Ouattara a décidé de retoucher la loi relative au domaine foncier rural du 23 décembre 1998. Une initiative curieuse et surprenante, au regard de la sensibilité de la question foncière et du contexte politique exécrable en Côte d’ivoire.

En effet, sous l’angle de la politique législative, l’initiative Ouattara remet en cause un acquis important de la loi foncière de 1998 : adoption d’une loi fondée sur un consensus politique et une adhésion sociale, dans un domaine conflictuel et dans un contexte multipartisan.

La loi relative au domaine foncier rural a été votée après avoir intégré les enseignements d’une vaste tournée dans toutes les régions de la Côte d’ivoire, au cours de laquelle des délégations de parlementaires sont allées recueillir le point de vue des populations. Interrogée sur la teneur des règles foncières traditionnelles et le contenu du projet de loi, la population a donné une réponse très claire : son adhésion à la propriété coutumière. Dans le même esprit, la loi a été fortifiée par le consensus politique réalisé entre les partis politique significatifs représentés à l’Assemblée nationale à l’époque (FPI, PDCI, RDR), en enregistrant un vote à l’unanimité des députés, moins une abstention.

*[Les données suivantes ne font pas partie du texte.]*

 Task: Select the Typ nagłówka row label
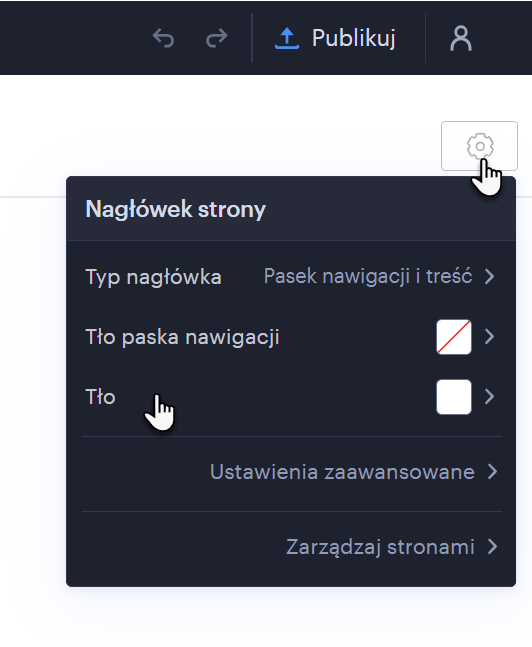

Pour plusieurs observateurs, la politique législative mise à l’œuvre à l’occasion de l’adoption de cette loi, devrait servir d’exemple pour l’avenir dans d’autres domaines, pour mettre certains textes à l’abri des politiques. Cette politique législative rassurait plus d’un, surtout au moment où multipartisme faisait ses premiers pas, car elle constituait la preuve qu’au-delà des divisions partisanes, la nation ivoirienne pouvait se retrouver sur les sujets majeurs. Cet acquis étais d’autant plus important que les initiatives précédentes dans le domaines foncier, en déphasage avec les traditions africaines et la volonté populaire, s’étaient soldées par des échecs cuisants.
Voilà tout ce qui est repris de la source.